* [TASK DETAILS] Copy the records below verbatim, from the line with "Mathematics (62, 284)" to the line with "STL 380 (537, 372)", both ends included.
▼▼▼
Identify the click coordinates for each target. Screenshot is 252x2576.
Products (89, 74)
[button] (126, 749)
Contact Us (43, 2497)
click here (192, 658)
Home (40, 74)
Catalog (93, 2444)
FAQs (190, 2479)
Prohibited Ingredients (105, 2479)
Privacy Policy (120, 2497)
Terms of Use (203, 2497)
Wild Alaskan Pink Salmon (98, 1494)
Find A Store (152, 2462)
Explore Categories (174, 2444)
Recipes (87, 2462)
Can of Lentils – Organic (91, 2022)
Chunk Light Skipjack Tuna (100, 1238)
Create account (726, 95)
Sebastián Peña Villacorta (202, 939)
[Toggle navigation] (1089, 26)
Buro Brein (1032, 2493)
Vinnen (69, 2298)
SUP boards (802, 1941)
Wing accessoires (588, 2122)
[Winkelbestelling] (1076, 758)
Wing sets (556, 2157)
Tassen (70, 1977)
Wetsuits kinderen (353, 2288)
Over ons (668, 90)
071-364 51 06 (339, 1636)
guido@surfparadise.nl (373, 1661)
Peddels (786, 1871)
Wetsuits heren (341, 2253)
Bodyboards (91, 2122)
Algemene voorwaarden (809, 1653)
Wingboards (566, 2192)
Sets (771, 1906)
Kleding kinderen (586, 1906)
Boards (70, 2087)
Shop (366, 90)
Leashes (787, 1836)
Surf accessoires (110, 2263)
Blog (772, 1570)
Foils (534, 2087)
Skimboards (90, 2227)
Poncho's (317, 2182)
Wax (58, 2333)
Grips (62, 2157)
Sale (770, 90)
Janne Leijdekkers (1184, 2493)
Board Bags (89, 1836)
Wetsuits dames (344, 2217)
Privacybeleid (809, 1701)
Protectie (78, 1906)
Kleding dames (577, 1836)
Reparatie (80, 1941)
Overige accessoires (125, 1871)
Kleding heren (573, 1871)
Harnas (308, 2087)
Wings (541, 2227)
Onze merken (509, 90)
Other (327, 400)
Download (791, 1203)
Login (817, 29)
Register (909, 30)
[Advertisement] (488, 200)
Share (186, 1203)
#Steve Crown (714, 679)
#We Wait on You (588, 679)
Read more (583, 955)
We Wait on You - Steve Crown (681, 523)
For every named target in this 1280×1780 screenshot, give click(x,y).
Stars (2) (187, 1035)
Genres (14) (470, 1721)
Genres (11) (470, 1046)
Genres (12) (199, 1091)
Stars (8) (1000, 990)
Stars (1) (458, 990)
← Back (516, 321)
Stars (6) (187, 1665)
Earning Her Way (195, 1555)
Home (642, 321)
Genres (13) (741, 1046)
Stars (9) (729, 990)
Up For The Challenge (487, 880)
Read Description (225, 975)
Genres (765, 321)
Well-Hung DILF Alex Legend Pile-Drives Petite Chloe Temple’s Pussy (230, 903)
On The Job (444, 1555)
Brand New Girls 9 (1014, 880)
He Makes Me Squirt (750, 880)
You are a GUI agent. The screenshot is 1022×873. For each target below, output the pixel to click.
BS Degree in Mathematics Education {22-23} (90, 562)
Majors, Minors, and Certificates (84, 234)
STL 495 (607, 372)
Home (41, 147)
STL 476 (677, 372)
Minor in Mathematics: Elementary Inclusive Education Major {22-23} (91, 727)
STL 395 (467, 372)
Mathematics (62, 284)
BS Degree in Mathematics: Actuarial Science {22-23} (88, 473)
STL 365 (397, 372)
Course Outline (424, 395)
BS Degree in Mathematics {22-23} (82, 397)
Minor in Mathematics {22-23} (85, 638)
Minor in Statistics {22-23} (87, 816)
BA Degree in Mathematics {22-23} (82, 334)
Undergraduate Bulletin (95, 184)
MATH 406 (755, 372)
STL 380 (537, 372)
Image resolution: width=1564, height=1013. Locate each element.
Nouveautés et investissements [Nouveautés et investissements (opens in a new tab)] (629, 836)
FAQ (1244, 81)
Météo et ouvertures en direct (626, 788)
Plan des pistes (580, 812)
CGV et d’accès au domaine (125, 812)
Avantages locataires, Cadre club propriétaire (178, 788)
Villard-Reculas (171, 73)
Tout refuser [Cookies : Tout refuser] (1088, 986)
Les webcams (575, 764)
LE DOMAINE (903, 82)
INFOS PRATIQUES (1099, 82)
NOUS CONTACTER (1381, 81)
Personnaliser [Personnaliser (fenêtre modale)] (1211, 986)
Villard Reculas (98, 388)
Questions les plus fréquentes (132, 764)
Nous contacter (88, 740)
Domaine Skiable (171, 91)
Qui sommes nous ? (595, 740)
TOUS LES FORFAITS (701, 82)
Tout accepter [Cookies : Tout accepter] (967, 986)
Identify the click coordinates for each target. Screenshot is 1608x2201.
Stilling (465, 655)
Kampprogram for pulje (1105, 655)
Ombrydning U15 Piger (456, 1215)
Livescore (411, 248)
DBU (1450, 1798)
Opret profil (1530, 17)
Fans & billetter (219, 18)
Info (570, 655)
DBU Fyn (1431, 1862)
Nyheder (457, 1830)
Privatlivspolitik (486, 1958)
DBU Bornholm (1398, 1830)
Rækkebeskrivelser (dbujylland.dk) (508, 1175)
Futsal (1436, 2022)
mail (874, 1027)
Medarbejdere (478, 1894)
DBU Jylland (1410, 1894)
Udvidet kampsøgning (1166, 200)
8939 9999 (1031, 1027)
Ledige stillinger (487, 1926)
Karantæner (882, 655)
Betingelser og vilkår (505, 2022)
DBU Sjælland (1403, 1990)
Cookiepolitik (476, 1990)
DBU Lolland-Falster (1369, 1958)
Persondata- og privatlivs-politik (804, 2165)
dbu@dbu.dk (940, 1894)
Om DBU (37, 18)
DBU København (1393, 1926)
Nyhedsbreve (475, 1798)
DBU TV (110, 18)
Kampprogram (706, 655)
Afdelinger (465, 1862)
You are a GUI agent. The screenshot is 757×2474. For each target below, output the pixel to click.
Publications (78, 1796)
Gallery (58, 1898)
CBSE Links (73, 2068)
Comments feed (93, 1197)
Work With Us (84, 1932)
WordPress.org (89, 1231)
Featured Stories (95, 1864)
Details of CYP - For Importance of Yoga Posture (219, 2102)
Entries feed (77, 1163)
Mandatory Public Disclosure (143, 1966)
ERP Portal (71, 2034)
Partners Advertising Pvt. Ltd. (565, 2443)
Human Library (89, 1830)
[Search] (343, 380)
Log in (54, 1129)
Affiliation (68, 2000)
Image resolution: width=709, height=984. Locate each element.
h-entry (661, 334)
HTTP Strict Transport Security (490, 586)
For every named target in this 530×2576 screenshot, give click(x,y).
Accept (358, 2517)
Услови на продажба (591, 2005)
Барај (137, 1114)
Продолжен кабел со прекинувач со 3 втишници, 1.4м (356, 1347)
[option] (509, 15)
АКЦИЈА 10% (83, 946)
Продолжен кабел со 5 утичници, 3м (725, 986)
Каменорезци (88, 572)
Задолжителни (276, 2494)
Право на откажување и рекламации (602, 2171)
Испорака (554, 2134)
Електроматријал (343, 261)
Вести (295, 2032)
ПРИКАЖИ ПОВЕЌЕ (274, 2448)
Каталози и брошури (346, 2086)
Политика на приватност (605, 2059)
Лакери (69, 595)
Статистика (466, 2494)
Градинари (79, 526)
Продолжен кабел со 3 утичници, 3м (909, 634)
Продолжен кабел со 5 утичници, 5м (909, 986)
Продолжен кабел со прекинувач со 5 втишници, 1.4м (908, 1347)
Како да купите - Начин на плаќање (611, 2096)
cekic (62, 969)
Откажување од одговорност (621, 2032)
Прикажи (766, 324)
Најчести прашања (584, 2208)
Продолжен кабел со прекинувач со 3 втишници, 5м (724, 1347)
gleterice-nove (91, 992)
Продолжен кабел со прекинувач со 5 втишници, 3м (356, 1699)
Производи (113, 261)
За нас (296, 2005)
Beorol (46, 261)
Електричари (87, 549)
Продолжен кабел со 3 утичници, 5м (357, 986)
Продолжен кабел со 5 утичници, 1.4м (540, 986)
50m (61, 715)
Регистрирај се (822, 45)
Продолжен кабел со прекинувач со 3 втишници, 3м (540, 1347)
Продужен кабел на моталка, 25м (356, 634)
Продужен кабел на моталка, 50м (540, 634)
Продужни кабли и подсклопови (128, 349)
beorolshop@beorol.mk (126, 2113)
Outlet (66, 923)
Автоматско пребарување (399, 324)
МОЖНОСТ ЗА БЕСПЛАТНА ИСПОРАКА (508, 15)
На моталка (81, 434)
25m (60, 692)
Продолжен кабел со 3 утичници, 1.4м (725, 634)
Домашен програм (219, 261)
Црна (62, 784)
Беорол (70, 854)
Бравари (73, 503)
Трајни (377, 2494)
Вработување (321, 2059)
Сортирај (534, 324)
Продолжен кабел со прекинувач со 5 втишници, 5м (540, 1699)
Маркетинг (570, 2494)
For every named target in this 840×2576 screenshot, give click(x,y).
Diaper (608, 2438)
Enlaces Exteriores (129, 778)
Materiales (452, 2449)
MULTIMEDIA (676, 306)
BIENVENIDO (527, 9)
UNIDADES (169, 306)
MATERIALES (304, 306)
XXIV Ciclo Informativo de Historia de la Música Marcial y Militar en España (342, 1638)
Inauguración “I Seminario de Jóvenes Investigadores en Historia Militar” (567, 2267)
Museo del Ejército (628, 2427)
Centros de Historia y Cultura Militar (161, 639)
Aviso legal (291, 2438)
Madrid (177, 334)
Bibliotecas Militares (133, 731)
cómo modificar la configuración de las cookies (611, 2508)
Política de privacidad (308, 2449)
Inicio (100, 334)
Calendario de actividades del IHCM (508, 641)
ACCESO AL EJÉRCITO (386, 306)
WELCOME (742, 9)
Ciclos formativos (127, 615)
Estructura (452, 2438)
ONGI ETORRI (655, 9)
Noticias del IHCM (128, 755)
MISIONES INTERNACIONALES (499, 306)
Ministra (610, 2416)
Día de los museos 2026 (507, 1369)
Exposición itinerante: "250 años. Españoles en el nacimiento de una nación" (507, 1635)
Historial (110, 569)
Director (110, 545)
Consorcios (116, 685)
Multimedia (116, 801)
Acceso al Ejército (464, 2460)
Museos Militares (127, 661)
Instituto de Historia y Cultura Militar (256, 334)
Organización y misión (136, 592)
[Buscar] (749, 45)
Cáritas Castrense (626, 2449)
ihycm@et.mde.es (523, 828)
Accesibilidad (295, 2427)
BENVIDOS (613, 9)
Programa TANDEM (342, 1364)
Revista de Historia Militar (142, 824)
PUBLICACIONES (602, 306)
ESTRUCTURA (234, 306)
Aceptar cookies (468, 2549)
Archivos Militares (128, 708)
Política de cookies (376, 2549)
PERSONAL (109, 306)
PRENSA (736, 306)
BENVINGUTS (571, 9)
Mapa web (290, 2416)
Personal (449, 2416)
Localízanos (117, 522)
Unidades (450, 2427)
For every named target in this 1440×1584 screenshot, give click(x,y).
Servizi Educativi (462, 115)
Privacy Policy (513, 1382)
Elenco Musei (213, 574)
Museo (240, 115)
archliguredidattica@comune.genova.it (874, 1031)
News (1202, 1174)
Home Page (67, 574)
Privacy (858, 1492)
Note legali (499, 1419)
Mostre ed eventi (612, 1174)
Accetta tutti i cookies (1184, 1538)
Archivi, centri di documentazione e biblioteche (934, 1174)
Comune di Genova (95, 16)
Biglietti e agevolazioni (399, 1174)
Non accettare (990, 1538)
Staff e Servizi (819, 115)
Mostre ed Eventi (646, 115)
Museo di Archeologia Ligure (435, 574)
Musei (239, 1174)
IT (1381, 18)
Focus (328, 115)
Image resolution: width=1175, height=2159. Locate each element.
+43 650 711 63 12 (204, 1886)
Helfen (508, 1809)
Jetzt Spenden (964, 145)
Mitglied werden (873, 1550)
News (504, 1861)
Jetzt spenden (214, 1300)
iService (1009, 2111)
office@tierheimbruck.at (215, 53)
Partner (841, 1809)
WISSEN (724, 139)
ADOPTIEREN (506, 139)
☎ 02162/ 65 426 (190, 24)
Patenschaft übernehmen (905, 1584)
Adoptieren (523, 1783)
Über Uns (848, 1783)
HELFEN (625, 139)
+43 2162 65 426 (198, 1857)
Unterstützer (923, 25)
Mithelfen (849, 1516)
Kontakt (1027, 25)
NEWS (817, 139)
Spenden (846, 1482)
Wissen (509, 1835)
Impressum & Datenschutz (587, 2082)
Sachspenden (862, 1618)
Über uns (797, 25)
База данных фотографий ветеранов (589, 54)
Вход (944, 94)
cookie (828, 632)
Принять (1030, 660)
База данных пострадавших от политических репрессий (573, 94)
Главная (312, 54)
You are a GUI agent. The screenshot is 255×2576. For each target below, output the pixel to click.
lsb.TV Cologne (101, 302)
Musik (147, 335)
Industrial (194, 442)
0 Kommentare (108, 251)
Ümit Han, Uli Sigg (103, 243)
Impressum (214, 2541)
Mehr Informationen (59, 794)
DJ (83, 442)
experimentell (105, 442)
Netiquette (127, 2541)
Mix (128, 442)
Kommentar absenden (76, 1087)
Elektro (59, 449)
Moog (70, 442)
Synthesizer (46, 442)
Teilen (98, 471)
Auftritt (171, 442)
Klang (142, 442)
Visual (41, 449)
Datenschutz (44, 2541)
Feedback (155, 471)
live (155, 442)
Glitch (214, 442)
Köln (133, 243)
▲▲▲
* [TASK OUTPUT]
Mathematics (62, 284)
BS Degree in Mathematics: Actuarial Science {22-23} (88, 473)
STL 365 (397, 372)
Course Outline (424, 395)
BS Degree in Mathematics {22-23} (82, 397)
Minor in Mathematics {22-23} (85, 638)
Minor in Statistics {22-23} (87, 816)
BA Degree in Mathematics {22-23} (82, 334)
Undergraduate Bulletin (95, 184)
MATH 406 (755, 372)
STL 380 (537, 372)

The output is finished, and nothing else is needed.